Work instruction: Everything from the line with "Click the Recycle Bin desktop icon" to the last line of the listing must be retyped exactly, both ends included, with the pictures dropped.

········

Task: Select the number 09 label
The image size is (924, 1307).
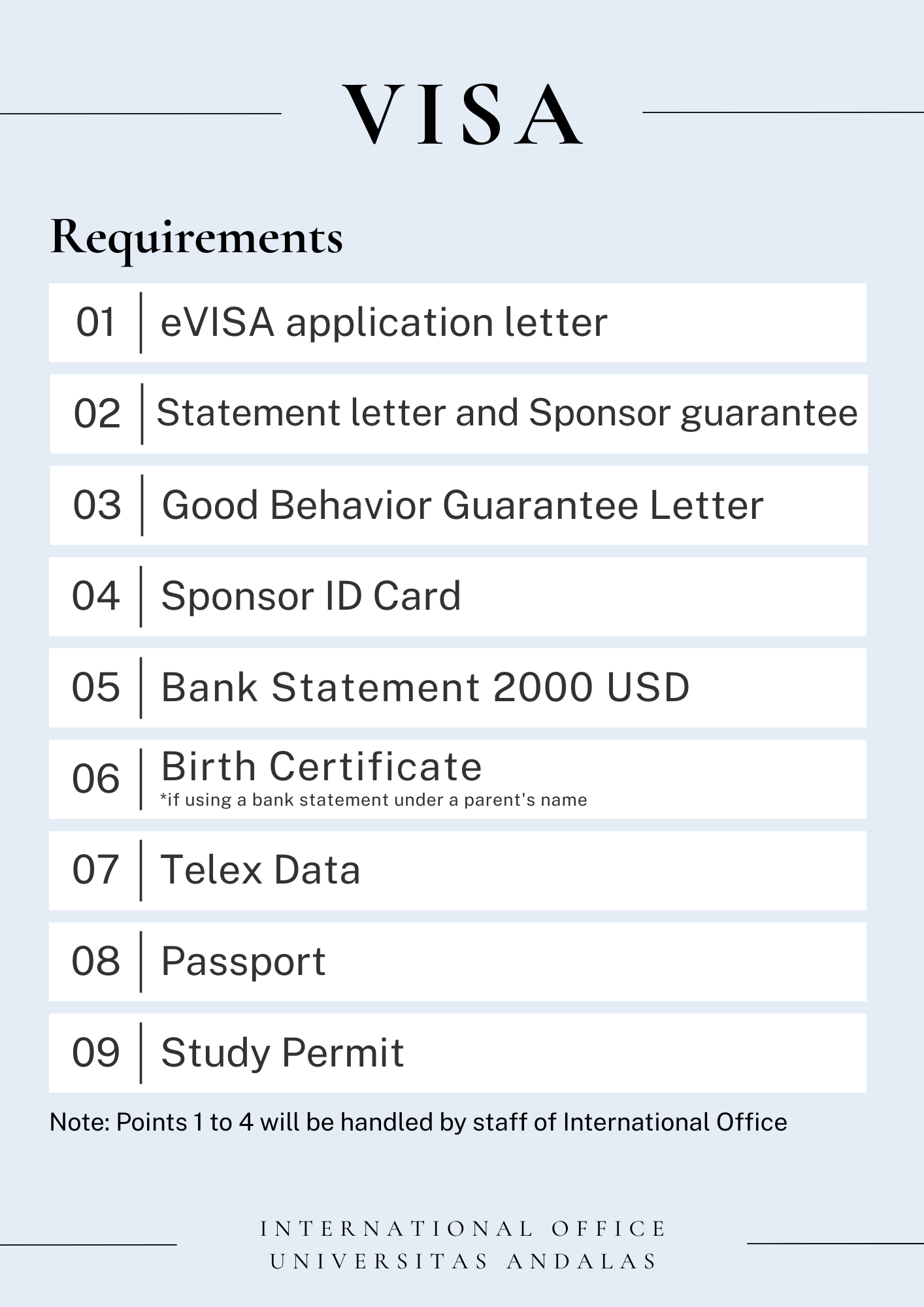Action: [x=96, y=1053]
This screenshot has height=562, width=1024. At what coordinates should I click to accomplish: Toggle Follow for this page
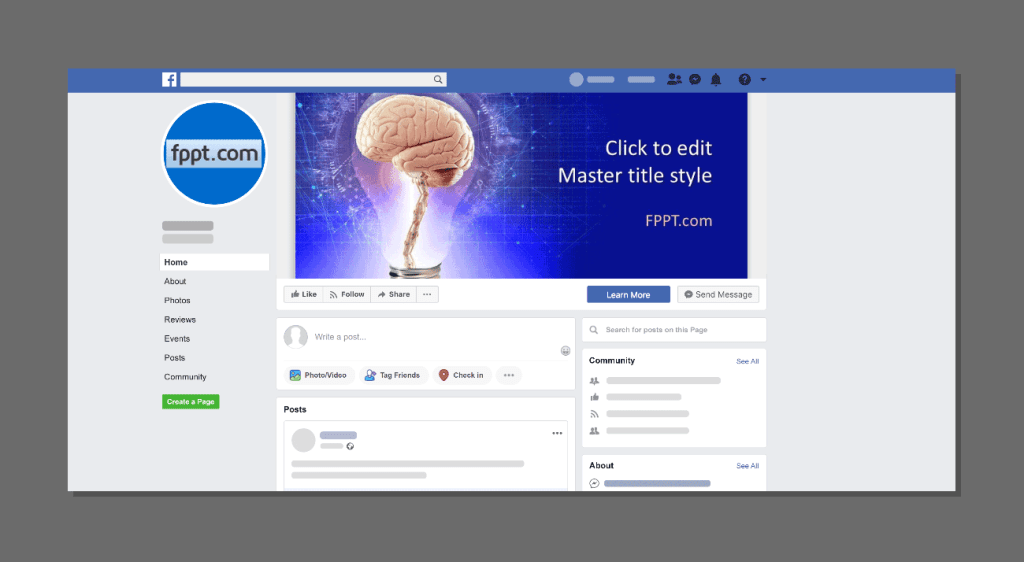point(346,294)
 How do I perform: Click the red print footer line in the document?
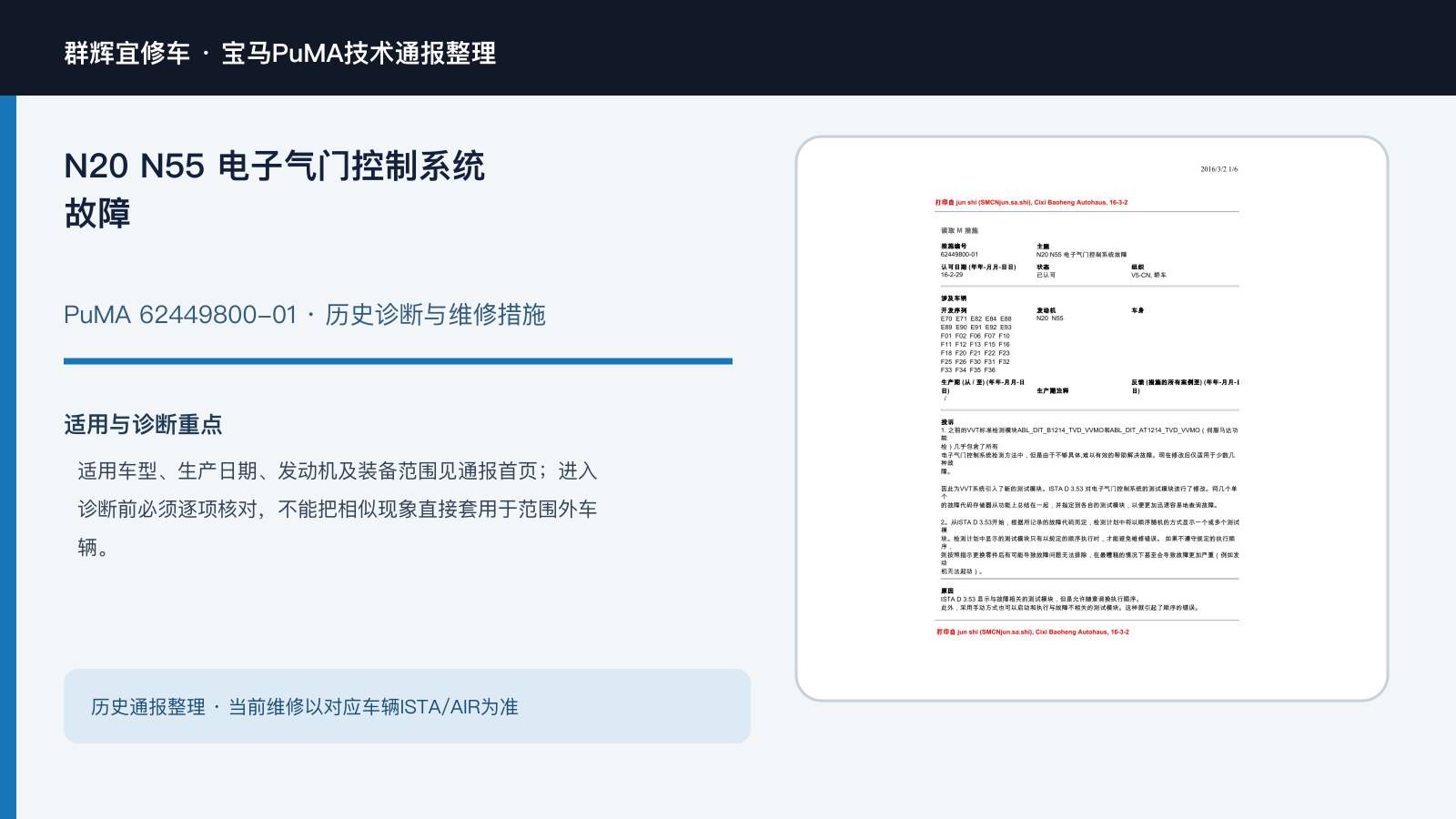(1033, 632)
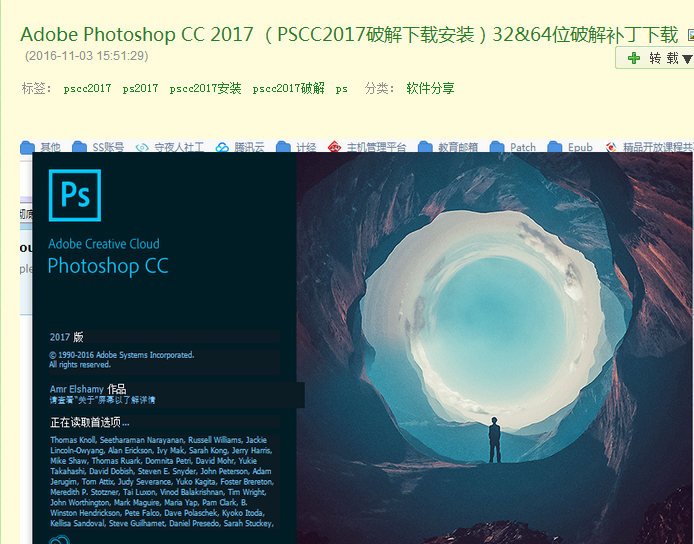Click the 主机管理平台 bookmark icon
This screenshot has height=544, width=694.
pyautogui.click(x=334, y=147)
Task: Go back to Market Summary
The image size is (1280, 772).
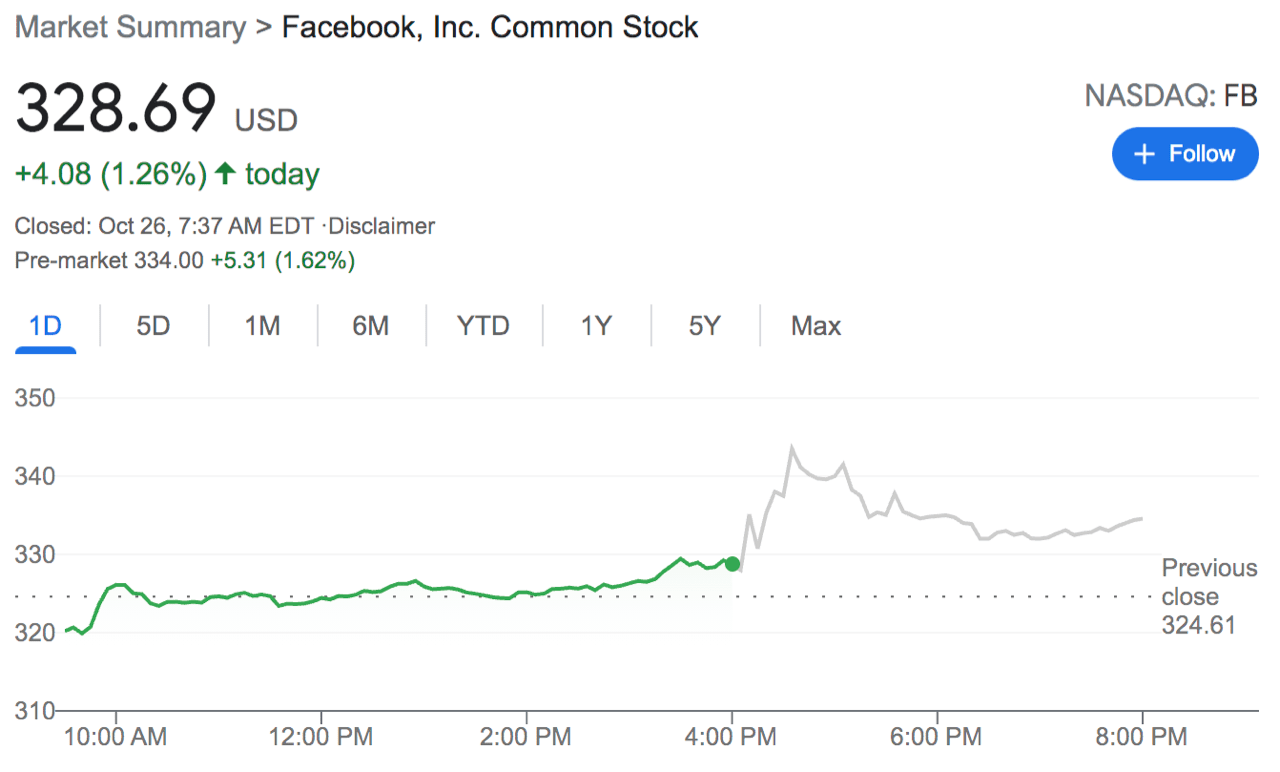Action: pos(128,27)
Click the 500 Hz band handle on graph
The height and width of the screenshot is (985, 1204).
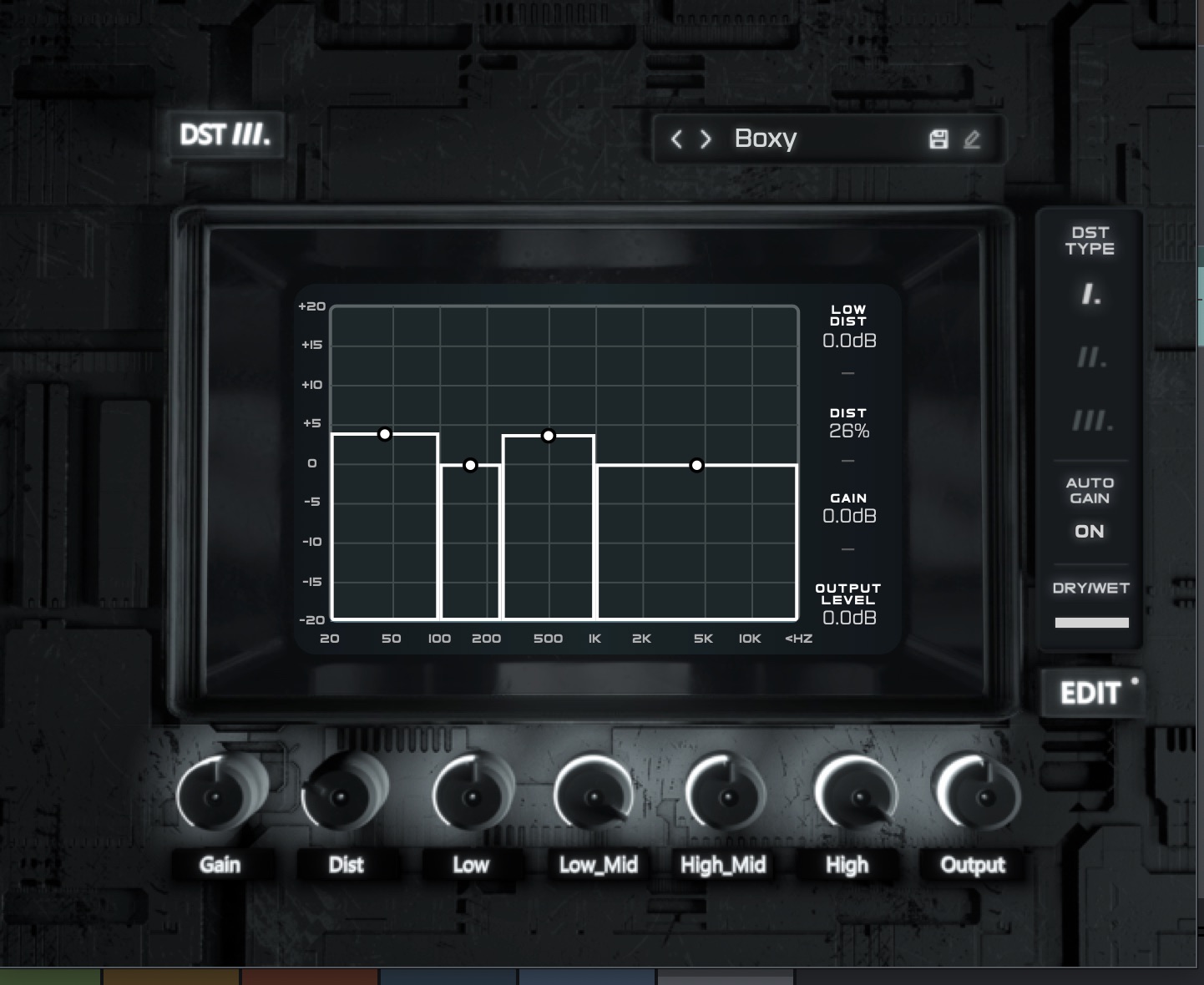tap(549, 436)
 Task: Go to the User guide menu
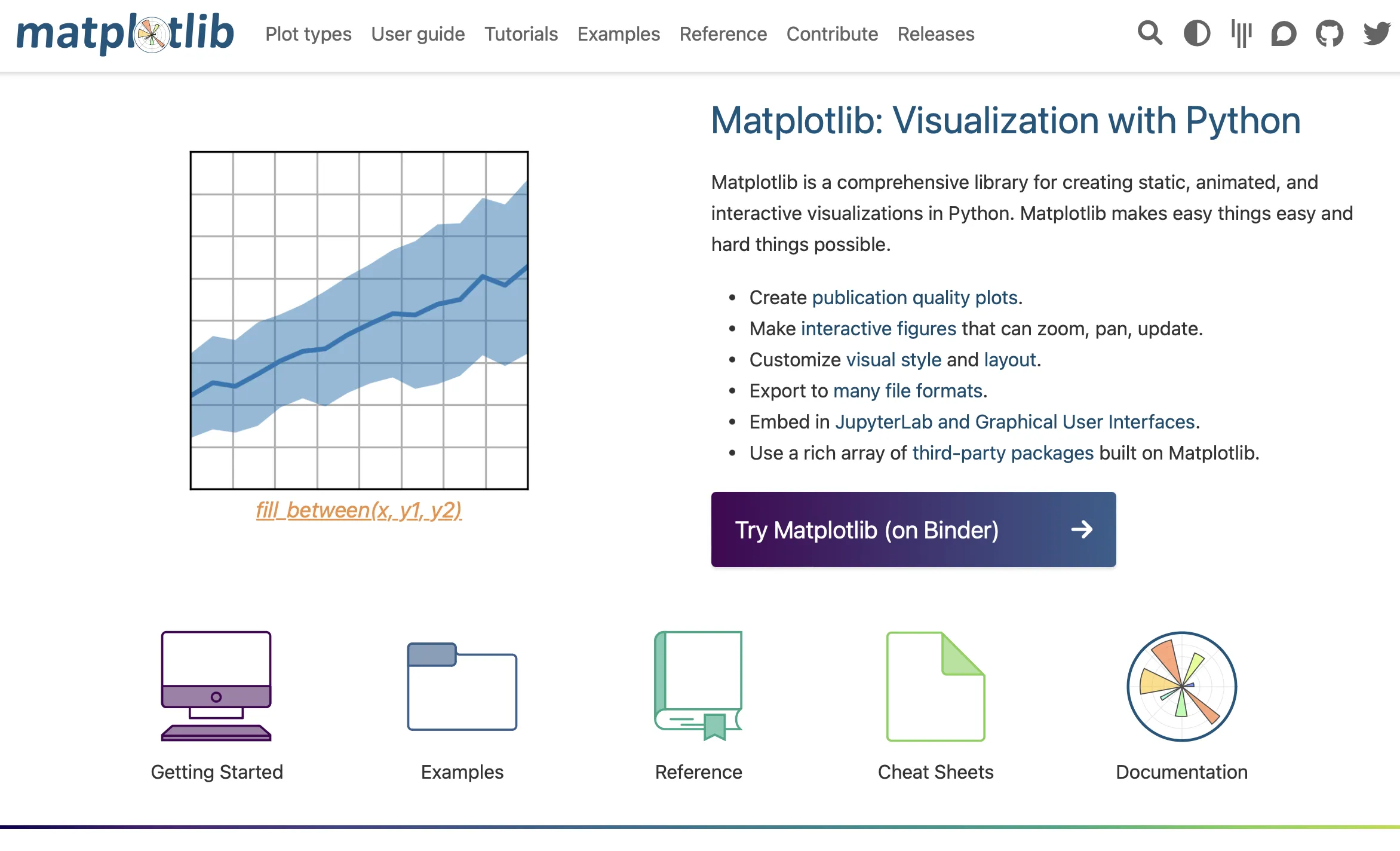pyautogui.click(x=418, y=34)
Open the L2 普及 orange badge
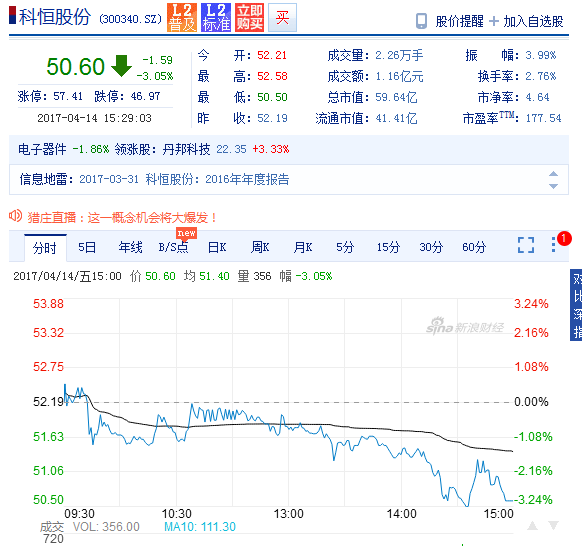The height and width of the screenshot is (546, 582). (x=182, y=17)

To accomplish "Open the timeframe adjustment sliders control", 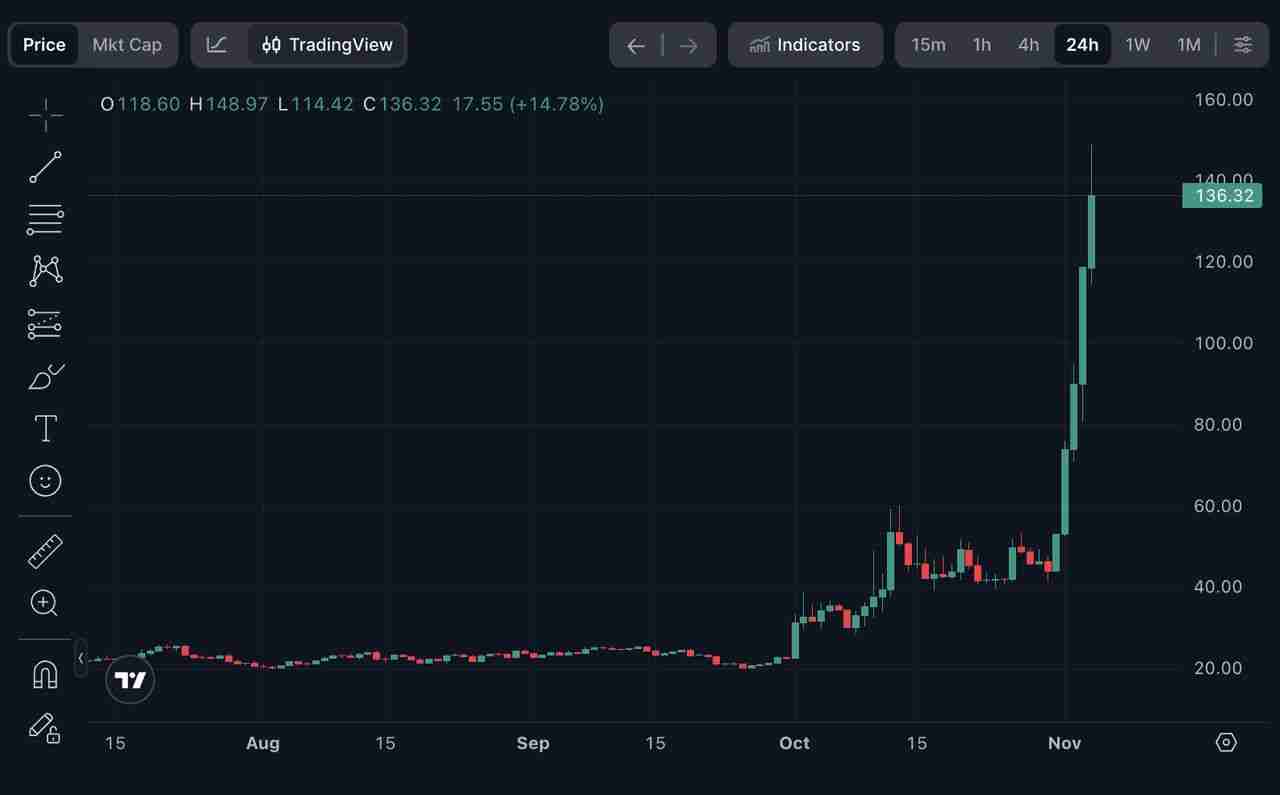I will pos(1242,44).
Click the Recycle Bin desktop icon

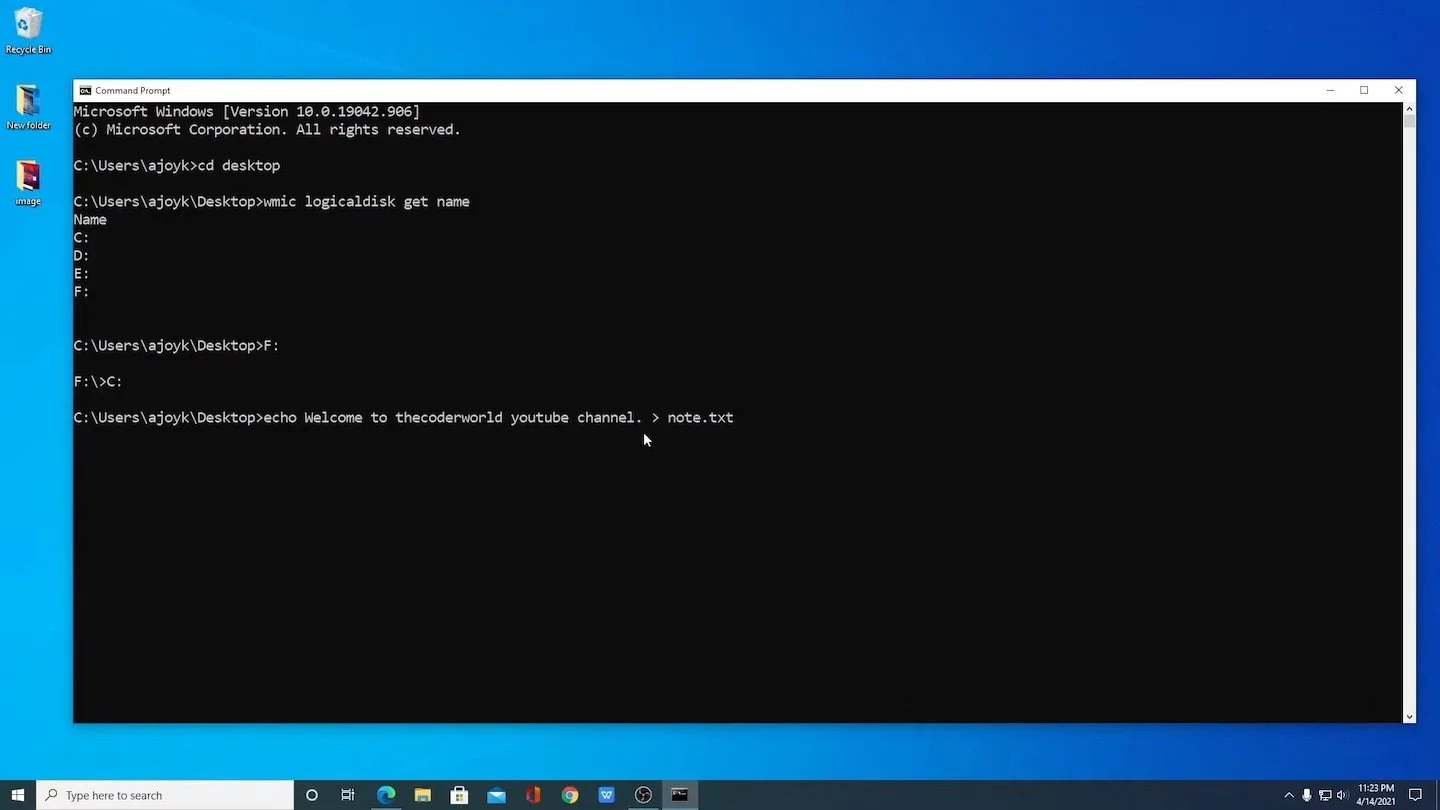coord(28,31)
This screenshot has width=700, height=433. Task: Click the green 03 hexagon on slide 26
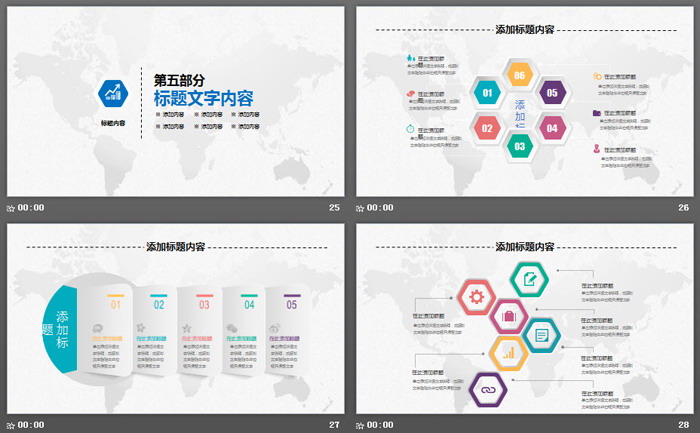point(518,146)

········

Task response:
Click the Recycle Bin desktop icon

coord(28,31)
This screenshot has width=700, height=433. Task: Click the green 03 hexagon on slide 26
point(518,146)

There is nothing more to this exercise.